Flight Architecture

This document describes the internal architecture of Flight, an agent observability platform that provides structured tracing, audit, and replay for AI agent systems. Flight supports multiple ingestion paths: SDK imports, HTTP collection, MCP proxy, and Claude Code hooks.

1. System Overview

 ┌─────────────────────────────────────────────────────────────────┐
 │  Agent Systems                                                  │
 │                                                                 │
 │  ┌──────────┐  ┌──────────┐  ┌──────────────┐  ┌────────────┐ │
 │  │ TS SDK   │  │ Python   │  │ Claude Code  │  │ MCP Proxy  │ │
 │  │ (direct) │  │ SDK      │  │ Hooks        │  │ (stdio)    │ │
 │  └────┬─────┘  └────┬─────┘  └──────┬───────┘  └─────┬──────┘ │
 └───────┼─────────────┼───────────────┼─────────────────┼────────┘
         │             │               │                 │
         │ file I/O    │ HTTP POST     │ file I/O        │ file I/O
         ▼             ▼               ▼                 ▼
     ┌─────────────────────────────────────────────────────────┐
     │                  ~/.flight/logs/                         │
     │                  session_*.jsonl                         │
     │                  alerts.jsonl                            │
     └─────────────────────────────────────────────────────────┘
                              ▲
                              │
                    ┌─────────┴──────────┐
                    │  flight serve       │
                    │  (HTTP collector)   │
                    │  POST /ingest       │
                    └────────────────────┘

Flight provides four ingestion paths, all writing to the same JSONL format:

TypeScript SDK (src/sdk.ts) — wraps createSessionLogger for direct file-based logging from TS/JS agents.
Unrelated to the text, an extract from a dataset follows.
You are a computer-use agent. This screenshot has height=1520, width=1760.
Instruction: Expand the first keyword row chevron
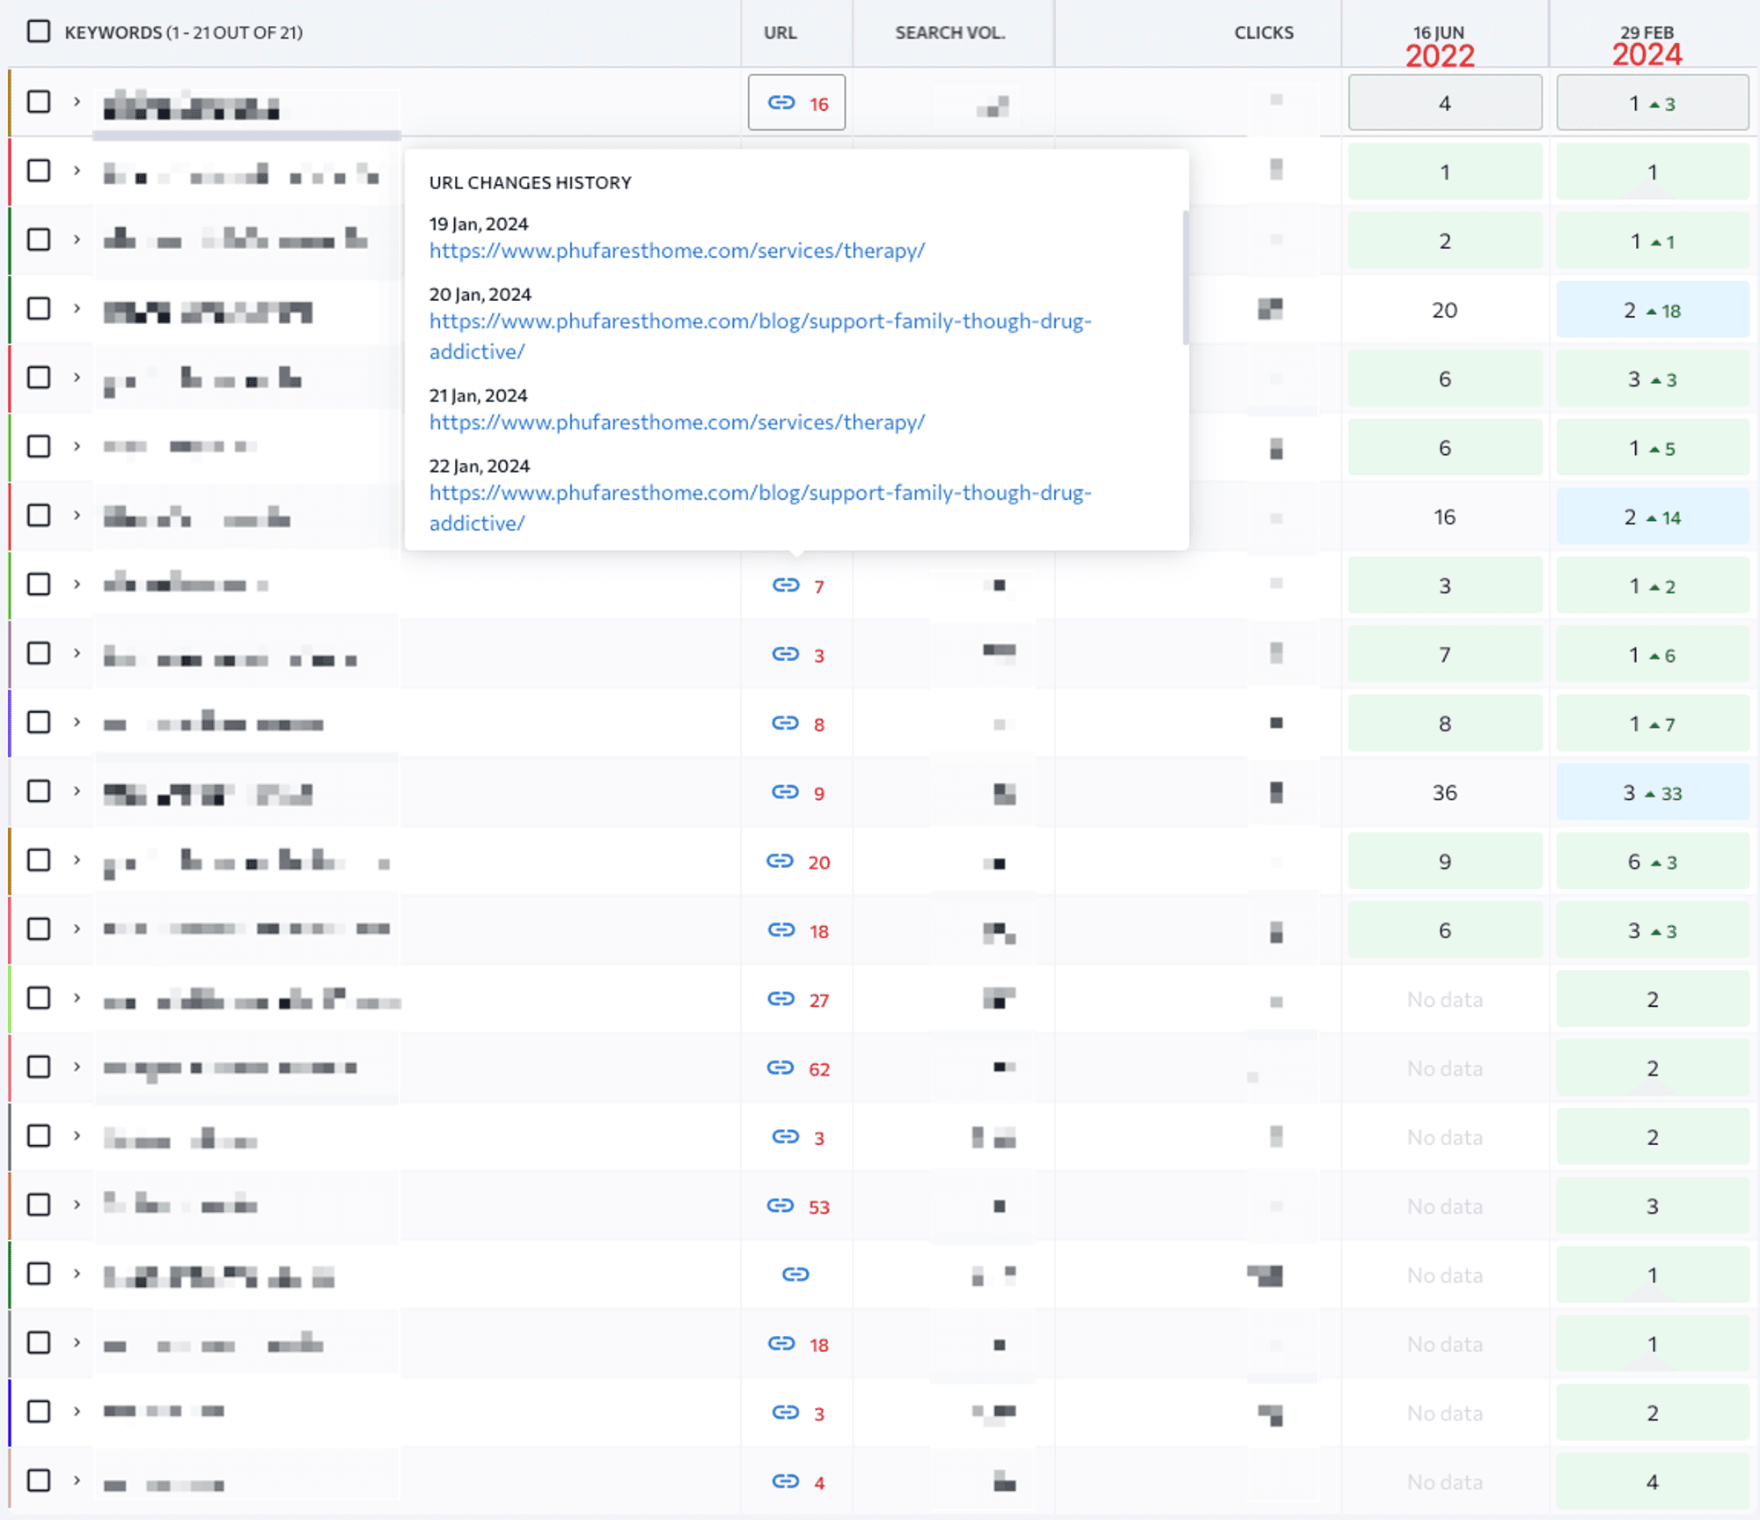pyautogui.click(x=77, y=102)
No network required.
Python SDK (sdk/python/) — buffered HTTP client that posts NDJSON to the Flight collector. Zero external dependencies (stdlib only).
HTTP Collector (src/collector.ts) — flight serve runs an HTTP server that accepts POST /ingest with NDJSON bodies, routing entries to per-session files. Enables any language to log via HTTP.
MCP Proxy (src/proxy.ts) — transparent STDIO proxy between MCP client and server. Intercepts JSON-RPC traffic for logging, hallucination detection, and optional token optimization.
Claude Code Hooks — PostToolUse, SessionStart, SessionEnd hooks installed via flight claude setup.

2. JSON-RPC Flow

Messages are newline-delimited JSON-RPC 2.0 objects. The parser (src/json-rpc.ts) uses readline to split on newlines, then JSON.parse each line. Parse errors emit an "error" event rather than crashing the proxy.

Client-to-Server Path

process.stdin
    |
    v
parseJsonRpcStream()          -- readline + JSON.parse per line
    |
    v
"message" event
    |
    +---> [PD Phase 3?] -----> intercept discover_tools call
    |         |                  - respond locally from cached schemas, no upstream call
    |         v
    +---> logger.log(msg, "client->server")
    |         |
    |         +---> hallucination hint check (did client proceed after error?)
    |         +---> loop detection (same tool+args 5x in 60s?)
    |
    +---> pendingClientRequests.set(id, msg)     -- track for latency + retry
    |
    v
upstream.stdin.write(JSON.stringify(msg) + "\n")

Server-to-Client Path

upstream.stdout
    |
    v
parseJsonRpcStream()
    |
    v
"message" event
    |
    +---> [pending retry?] --> if retry also failed, forward original error
    |                         if retry succeeded, forward success
    |
    +---> [auto-retry?] ----> if read-only tool + transient error:
    |         hold response, resend after 500ms, track in pendingRetries
    |
    +---> [PD active?] -----> intercept tools/list response:
    |         cache real schemas, apply phase-appropriate transformation
    |         (compress schemas and/or filter tools), log token savings
    |
    +---> logger.log(msg, "server->client")
    |         |
    |         +---> compute latency (now - pendingRequests[id].timestamp)
    |         +---> track in recentResponses (for hallucination detection)
    |         +---> emit error alert if msg.error present
    |
    v
process.stdout.write(JSON.stringify(msg) + "\n")

Upstream stderr

Captured via upstream.stderr.on("data"), logged as logError("upstream-stderr", text), and forwarded to the proxy's own stderr when not in quiet mode.

3. Progressive Disclosure Algorithm

Note: Progressive Disclosure is experimental and off by default. The mechanism works but has not been validated with real AI client sessions.

Progressive disclosure (PD) reduces token overhead by compressing tool schemas and hiding rarely-used tools. It activates when --pd is passed to the proxy and operates in three phases based on accumulated usage history.

Three-Phase Design

Phase 1 — Observation (no history)
  All tools visible, schemas unmodified.
  Records tool call counts per session for future decisions.

Phase 2 — Schema Compression (1+ sessions of history)
  All tools still visible, but schemas compressed via compressSchema():
    - Strip property-level descriptions
    - Remove defaults, $comment, redundant additionalProperties
    - Preserve type, enum, required, structure
  Achieves 30-60% token reduction on typical schemas.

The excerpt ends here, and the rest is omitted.